Thursday 27 September 2012

Sunrise to Sunset, and everything in between! September 25, 2012

Prelude:  We apologize to everyone for the technical difficulties experienced yesterday.  We believe somehow we got them sorted out!  Hope you find the read below worth the wait!  Enjoy!
                     PS - Sorry Joyce you didn't get "Storytime with Tricia last night!    ;-(

Today I witnessed simultaneously the tide approaching high tide and the sun rising for the first time on this trip.  Before you criticize me for this being my first sunrise, I'd like to remind everyone we are 1 hour ahead of you, and to observe one, you need to be on a shoreline by 6:30 at the latest.  For those of you who know me, I don't sleep in very often, but I traditionally wake at the same time every day.  Lucky for me, nature was calling early this morning and I woke to witness the dawn of what appeared to be emerging as a spectacular day! With opportunities on our door step, how could anyone possibly miss this.  Not sure, but when Ken wakes up, I'll ask him.

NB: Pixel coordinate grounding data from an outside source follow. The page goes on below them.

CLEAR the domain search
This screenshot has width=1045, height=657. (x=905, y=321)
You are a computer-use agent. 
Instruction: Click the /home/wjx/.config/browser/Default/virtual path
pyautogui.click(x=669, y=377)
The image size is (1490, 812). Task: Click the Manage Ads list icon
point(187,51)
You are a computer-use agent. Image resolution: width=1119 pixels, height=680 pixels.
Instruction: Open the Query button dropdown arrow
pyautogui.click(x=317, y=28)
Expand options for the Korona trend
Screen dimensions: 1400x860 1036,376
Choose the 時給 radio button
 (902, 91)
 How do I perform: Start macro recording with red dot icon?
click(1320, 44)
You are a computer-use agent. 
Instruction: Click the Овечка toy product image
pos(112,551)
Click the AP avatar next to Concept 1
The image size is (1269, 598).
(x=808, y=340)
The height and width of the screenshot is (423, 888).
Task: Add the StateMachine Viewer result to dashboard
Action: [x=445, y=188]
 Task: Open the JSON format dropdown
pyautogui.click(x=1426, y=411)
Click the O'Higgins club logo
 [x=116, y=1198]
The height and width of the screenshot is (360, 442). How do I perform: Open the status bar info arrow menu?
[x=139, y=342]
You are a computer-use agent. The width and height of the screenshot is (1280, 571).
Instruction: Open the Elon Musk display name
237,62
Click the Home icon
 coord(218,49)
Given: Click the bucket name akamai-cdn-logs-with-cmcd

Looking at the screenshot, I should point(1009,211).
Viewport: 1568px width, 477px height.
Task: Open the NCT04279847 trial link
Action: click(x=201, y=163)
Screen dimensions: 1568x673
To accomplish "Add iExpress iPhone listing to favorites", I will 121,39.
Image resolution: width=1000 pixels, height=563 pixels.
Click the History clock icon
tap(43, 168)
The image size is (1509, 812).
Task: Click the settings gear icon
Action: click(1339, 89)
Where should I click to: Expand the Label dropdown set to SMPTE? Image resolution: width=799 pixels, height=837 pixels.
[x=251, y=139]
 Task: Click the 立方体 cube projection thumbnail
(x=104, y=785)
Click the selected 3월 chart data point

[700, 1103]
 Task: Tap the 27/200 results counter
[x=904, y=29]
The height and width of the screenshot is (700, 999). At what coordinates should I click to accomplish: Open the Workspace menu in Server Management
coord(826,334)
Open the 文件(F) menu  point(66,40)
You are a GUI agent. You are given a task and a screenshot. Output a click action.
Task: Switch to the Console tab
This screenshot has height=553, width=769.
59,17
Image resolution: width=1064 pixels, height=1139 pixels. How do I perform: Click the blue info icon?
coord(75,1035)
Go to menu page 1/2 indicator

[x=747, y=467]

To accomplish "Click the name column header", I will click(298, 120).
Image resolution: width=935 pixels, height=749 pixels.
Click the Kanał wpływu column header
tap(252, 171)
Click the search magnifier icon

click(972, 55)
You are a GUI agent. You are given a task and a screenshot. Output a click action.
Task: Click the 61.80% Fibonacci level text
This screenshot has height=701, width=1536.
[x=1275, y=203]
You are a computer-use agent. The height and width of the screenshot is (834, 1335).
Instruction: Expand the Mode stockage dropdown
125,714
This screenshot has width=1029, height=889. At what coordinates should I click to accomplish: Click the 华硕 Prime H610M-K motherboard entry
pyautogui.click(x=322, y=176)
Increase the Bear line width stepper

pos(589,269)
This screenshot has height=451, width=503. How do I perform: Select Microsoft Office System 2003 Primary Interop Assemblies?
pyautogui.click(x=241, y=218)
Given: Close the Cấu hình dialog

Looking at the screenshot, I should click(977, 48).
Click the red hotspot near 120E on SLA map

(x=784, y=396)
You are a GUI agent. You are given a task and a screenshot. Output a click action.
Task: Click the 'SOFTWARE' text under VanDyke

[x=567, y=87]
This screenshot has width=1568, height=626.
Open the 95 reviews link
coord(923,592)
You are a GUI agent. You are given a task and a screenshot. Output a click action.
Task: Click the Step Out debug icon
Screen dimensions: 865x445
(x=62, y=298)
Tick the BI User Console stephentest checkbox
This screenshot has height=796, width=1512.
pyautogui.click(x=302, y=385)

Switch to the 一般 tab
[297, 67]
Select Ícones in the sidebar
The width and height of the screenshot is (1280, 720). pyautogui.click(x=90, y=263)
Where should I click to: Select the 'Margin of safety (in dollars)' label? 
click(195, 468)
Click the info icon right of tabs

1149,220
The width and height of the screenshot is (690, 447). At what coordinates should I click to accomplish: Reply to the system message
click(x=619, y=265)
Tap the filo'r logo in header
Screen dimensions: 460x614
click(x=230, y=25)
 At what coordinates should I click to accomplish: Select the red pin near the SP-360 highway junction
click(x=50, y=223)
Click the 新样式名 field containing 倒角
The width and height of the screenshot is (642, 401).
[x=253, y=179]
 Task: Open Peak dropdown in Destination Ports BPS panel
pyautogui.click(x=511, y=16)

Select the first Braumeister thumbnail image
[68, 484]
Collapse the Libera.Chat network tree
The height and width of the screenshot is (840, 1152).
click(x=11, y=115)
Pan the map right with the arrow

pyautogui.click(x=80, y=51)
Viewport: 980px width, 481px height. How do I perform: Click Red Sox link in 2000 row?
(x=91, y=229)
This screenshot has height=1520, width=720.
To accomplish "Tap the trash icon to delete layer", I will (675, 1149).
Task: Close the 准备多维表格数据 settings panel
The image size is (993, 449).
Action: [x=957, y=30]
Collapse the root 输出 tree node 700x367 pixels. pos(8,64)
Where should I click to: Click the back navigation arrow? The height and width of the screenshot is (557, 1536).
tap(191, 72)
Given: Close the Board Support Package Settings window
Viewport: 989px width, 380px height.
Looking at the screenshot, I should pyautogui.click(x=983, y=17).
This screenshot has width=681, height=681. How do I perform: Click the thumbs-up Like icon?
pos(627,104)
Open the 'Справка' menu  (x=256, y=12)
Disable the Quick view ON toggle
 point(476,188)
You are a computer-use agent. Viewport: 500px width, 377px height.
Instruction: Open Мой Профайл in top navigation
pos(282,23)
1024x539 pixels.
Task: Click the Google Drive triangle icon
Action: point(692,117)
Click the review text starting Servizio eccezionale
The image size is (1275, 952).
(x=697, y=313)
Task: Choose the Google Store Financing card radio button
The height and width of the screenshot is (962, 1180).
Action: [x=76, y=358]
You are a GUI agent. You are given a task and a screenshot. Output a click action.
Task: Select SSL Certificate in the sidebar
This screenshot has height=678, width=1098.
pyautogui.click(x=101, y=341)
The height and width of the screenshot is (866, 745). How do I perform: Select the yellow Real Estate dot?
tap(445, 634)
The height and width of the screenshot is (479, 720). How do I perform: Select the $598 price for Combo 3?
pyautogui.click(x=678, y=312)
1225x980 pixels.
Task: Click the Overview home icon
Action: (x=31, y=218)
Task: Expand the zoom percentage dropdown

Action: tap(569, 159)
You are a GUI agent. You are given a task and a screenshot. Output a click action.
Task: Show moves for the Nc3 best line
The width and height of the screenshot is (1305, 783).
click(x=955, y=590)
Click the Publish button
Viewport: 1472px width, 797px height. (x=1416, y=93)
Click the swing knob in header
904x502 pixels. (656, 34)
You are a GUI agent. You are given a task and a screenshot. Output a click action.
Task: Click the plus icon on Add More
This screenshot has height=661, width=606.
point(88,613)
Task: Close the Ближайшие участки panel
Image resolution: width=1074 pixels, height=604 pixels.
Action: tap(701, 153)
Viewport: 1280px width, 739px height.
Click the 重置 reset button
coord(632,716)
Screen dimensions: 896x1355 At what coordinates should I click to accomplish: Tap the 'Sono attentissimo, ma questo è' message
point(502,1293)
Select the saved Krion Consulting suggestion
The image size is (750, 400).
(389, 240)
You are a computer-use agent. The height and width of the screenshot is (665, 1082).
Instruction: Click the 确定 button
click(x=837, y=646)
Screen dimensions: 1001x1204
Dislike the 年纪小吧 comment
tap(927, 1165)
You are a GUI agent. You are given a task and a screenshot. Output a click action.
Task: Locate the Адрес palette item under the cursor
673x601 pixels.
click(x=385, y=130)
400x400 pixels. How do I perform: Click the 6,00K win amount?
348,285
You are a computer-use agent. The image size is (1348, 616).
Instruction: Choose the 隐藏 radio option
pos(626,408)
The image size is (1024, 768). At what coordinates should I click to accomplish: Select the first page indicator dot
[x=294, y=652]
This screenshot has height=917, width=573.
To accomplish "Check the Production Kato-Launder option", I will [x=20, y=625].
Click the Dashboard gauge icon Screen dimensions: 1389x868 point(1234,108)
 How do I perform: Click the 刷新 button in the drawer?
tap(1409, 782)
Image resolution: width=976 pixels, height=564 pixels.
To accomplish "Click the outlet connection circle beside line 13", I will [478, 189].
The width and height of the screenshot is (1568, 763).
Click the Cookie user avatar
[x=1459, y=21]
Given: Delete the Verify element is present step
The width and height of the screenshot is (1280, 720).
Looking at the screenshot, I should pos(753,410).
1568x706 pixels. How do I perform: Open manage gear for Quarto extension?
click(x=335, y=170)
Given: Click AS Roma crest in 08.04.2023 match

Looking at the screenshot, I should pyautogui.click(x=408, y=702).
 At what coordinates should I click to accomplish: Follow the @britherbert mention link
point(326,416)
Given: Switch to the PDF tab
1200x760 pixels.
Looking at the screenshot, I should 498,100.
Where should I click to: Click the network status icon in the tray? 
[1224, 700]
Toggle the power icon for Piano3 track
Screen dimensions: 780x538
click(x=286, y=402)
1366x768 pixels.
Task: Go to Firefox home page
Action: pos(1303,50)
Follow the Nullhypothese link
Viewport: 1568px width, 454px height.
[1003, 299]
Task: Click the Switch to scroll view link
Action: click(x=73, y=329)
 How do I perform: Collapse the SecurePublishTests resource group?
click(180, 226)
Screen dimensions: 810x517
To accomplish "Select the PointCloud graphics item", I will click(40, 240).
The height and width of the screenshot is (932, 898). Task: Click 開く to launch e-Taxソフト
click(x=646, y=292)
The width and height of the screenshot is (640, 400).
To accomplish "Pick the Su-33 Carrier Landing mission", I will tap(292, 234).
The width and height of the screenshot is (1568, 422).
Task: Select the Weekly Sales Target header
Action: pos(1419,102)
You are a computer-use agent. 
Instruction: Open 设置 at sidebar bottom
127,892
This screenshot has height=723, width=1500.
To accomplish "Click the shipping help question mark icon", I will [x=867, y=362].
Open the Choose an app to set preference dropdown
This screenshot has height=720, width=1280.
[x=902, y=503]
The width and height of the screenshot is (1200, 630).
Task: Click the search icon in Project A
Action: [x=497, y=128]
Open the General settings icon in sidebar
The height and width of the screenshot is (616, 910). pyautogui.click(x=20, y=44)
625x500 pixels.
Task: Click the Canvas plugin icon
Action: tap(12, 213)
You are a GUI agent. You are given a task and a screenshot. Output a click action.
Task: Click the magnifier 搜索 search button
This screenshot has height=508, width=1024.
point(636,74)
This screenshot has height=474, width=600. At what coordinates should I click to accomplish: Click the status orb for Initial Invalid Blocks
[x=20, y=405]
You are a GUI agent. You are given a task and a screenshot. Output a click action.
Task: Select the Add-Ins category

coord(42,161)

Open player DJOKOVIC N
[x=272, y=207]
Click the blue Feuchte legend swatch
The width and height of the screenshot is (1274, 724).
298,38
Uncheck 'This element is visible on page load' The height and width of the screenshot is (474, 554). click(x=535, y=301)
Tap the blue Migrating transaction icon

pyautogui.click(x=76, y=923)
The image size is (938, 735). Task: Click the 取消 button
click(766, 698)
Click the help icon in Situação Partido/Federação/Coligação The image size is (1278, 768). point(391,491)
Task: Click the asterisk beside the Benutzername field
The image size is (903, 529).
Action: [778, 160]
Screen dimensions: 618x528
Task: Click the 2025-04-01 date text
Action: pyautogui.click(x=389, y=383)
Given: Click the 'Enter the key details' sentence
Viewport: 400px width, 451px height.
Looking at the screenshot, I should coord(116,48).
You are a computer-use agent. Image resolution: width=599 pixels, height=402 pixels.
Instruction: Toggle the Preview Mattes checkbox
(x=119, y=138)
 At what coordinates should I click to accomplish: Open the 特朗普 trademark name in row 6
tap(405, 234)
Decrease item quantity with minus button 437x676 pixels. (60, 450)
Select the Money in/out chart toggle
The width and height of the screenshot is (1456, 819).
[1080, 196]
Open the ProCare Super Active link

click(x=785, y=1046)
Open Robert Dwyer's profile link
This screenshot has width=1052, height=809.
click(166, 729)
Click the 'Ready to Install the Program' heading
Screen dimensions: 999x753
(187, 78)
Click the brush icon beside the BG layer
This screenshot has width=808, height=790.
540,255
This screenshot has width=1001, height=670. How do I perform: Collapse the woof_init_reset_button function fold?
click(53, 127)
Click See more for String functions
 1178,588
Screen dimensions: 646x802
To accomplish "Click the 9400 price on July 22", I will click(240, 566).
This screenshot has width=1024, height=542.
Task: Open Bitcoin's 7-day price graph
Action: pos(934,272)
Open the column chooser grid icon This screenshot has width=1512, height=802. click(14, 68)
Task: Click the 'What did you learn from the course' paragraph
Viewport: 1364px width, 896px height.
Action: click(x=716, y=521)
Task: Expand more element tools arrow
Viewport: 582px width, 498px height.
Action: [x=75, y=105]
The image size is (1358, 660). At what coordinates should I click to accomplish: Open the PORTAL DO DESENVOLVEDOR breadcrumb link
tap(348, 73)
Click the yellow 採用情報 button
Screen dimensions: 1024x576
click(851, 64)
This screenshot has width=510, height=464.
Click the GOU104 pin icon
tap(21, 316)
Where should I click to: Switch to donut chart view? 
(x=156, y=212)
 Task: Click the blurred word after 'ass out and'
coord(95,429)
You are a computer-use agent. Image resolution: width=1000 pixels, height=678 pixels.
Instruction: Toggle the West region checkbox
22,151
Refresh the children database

While on the shoreline I watched 3 fishing vessels make their way down the channel toward the open sea.  Sluggish but determined the vessels each tooted along at their own pace. 

The road which loops it's way from town around the peninsula and then out to the highway which exits the town, serves only one purpose and that's to follow the shoreline.  If locals needed to leave town for work or to complete their list of errands away from St. Andrews, there are streets within the town which lead to the only route out, other than using the peninsula road which would be slightly out of any locals route out of town.  It's not a busy road by any means, but what put a smile on my face this morning, were the number of folks who drove to the tip of this strip of land where I stood, each of them, men and women just sat in their vehicles pointing directly toward the sunrise and sipped their coffee.  At peek of the sunrise, most of them started their vehicles up again and proceeded on to catch up with the rest of their day. The smile on my face got bigger as I quietly answered a question I had recently asked a local from Fundy National Park while there:  "Do you ever get tired of this?"  Clearly for those who wake early to sip their morning brew while watching this very sunset, the answer was a resounding "NO".  I'd like to think I could be, given the opportunity, one of the locals sipping my peppermint tea, watching the sunrise, starting my day in perfect harmony with nature every morning.  Who knows, maybe THIS could be the start of becoming a "morning person"?!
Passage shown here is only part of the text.